PASSAGE:

18 comments

  • ra0x3 23 minutes ago

    Working the same, the nature of the work has changed. Less time spent on the minutia of syntax and project scaffolding. More time spent on how the minutia compose into a larger system.

  • zerr 14 hours ago

    Besides not wanting to give most enjoyable part of the work to LLMs, reviewing LLM-generated code is much more daunting compared to writing the code yourself. So, I only use it for a very narrow and specific 2-3 liners, e.g. some arcane Win32 API calls, where I'd otherwise be browsing some old forums.

    • taariqlewis 4 hours ago

      This is my reflection as well. I find myself spending MORE time reviewing LLM-generated code and also spending time thinking through LLM generated choices, which, at many times are inefficient or bloated. Keeping the LLM on the right rails takes up more time, even with lengthy agent.md and claude.md files to manage behaviors.

  • throwaway675309 7 hours ago

    I have a rough time calculating how much more productive AI tooling has made me, because when it does save me time (simple mocking, greenfielding, proof-of-concept), - it saves me a ton of time. Conversely when it fails hard on me I can lose a lot of time and also patience.

    The trick is developing the intuition to know when to cut your losses early and instead of continuing to fight the LLM, just implement it yourself.

  • binsquare 16 hours ago

    No question. I am far more productive because it lets me get to the answers I need far faster.

    I'm more of a iterative solver rather than someone who tries to solve it all into their head the first go. And ai tools are perfect for that kind of approach.

  • ashed96 18 hours ago

    AI made us 10x more productive. Management noticed. Now we are expected to ship 10x more features.

    The free time was a lie we told ourselves.

Saved data entries:
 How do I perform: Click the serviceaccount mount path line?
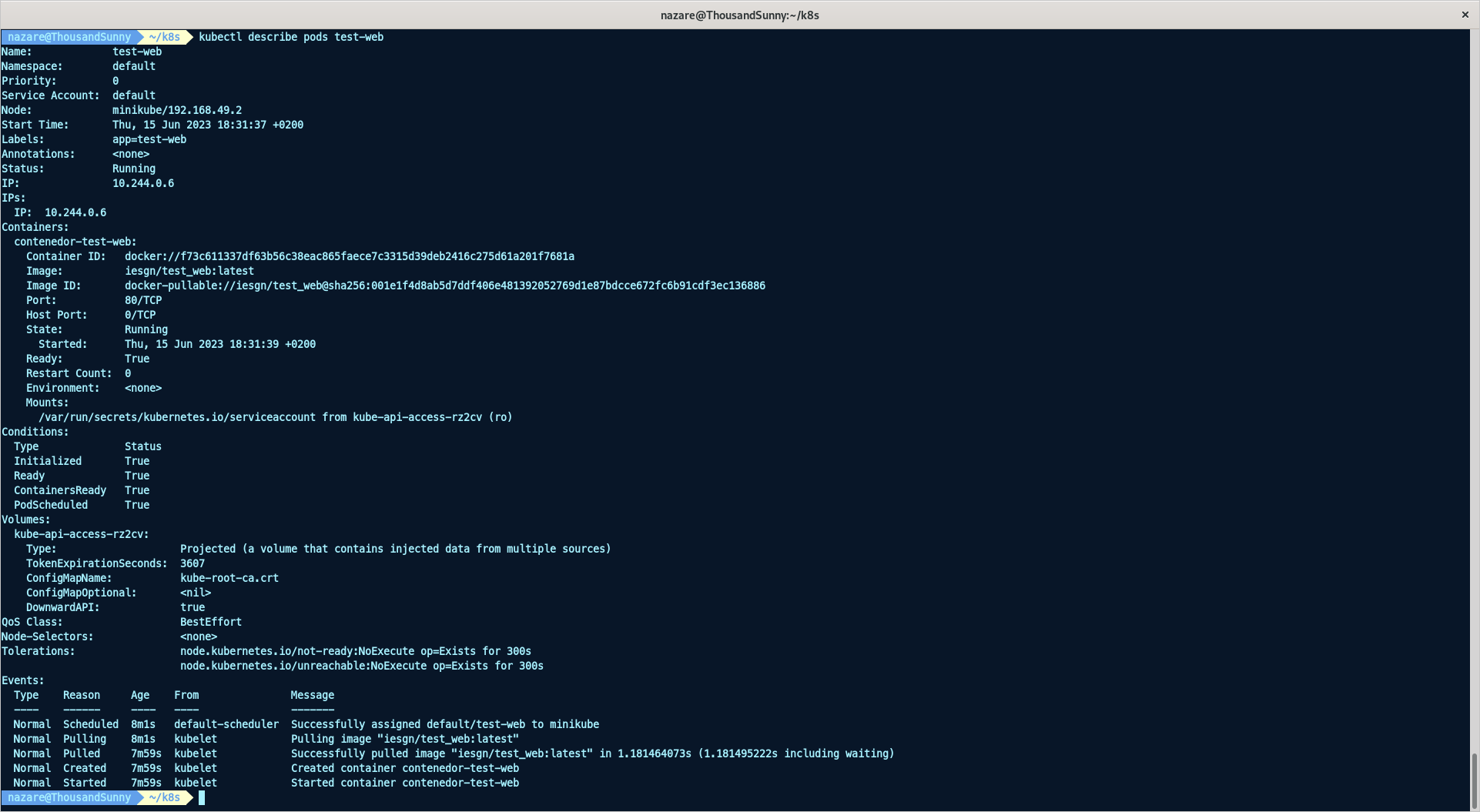pyautogui.click(x=275, y=417)
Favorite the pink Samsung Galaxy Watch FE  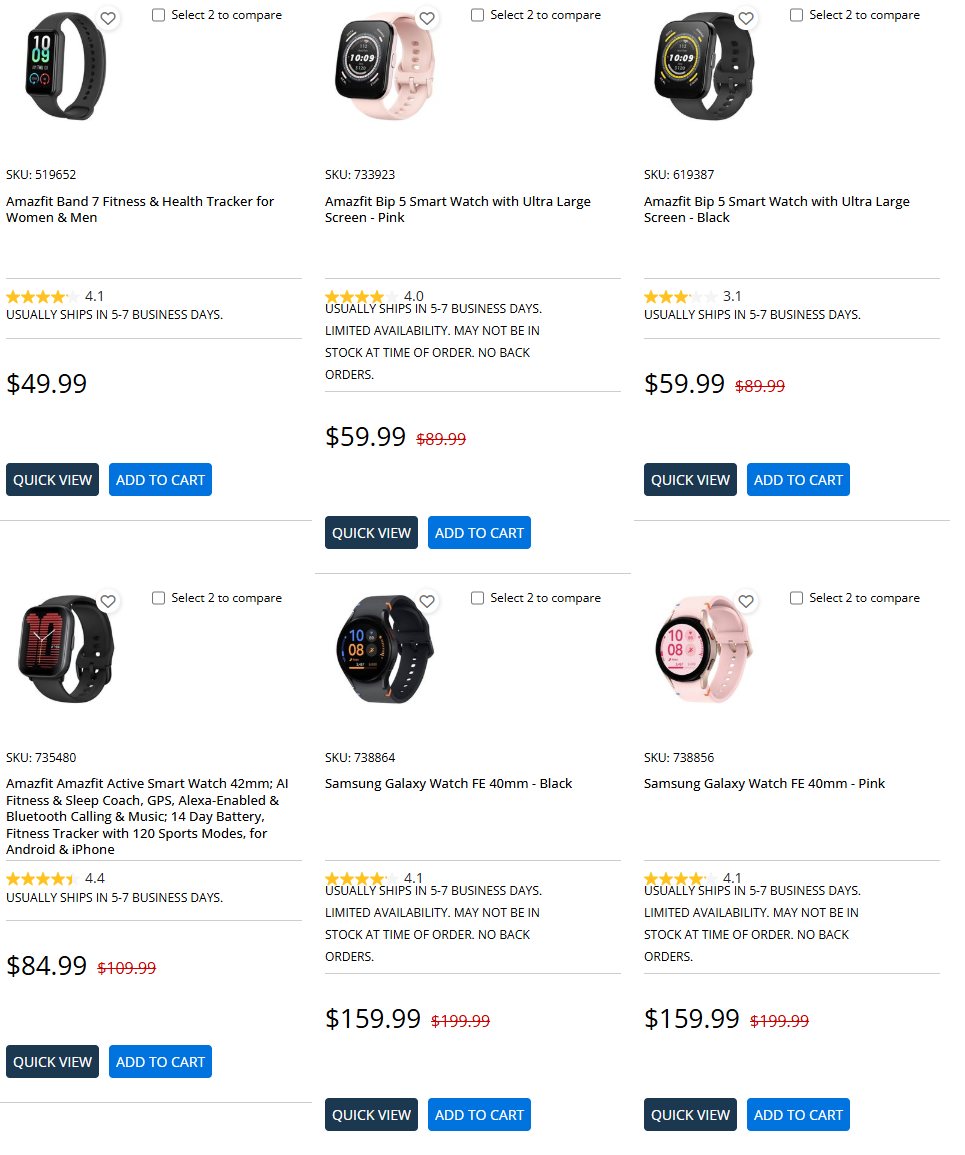746,601
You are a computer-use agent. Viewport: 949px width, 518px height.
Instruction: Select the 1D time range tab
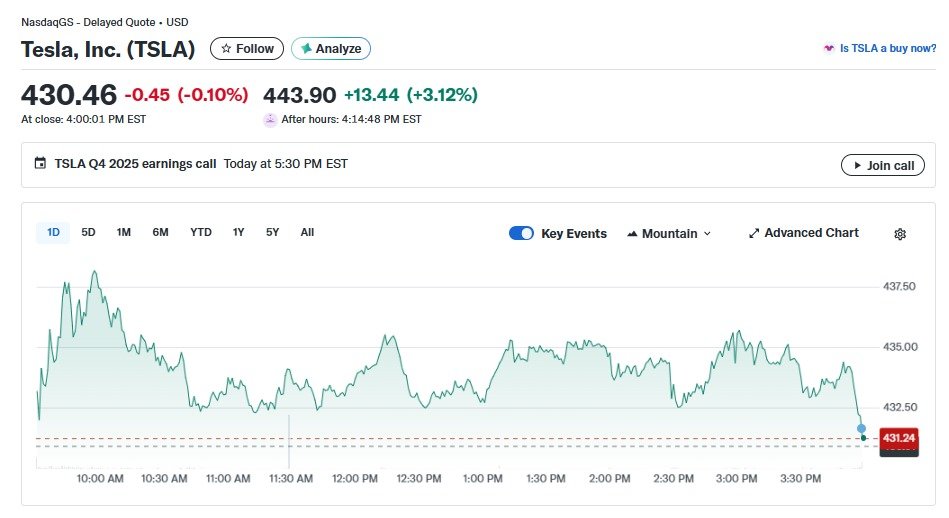pos(54,233)
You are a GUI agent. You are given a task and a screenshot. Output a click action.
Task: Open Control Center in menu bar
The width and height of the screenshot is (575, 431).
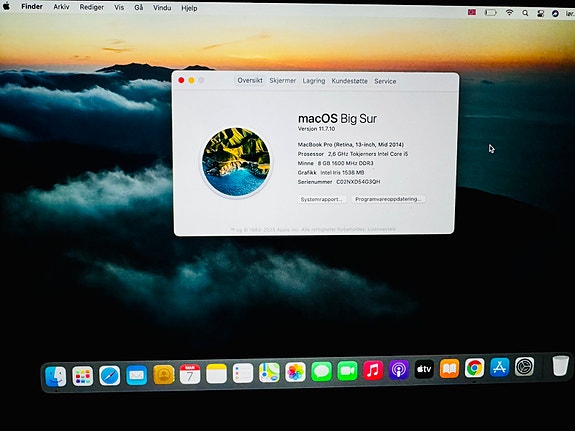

WORK TASK:
Extend the comment thread on AI tools and developer productivity, picking up after its last comment. The rows are unrelated to the comment thread.

WRITTEN ANSWER:
    • taariqlewis 4 hours ago

      I am beginning to notice more "features" in apps that suspiciously raise questions: "Was that feature really needed and was the AI to sneak it in there!?"

    • fiftyacorn 14 hours ago

      It will be interesting if it leads to a bloat of unnecessary features that customers dont really want

      • ashed96 7 hours ago

        From that standpoint, it's definitely happening already. But removal is easier too now. The real question is whether teams will have the discipline to delete. Most won't, but those who do will build better products.

      • evolve2k 9 hours ago

        Prediction. The rise of articles discussing AI attributed bloat and technical debt.

        As they say.. Garbage in..

    • gigatree 12 hours ago

      Always the case

  • ChrisGermano 9 hours ago

    Doing less, more productive, but I know its limits. I treat is as my "little assistant" - able to accomplish a lot but without the experience or cognition to make good decisions independently. Been using it a lot for framing out basic unit tests, governance configuration files, bulk renaming, building test files on a known syntax, etc. On the side, I've been using it to throw together PoCs I can quickly test to see if I like my an implementation or need to take my idea back to the drawing board.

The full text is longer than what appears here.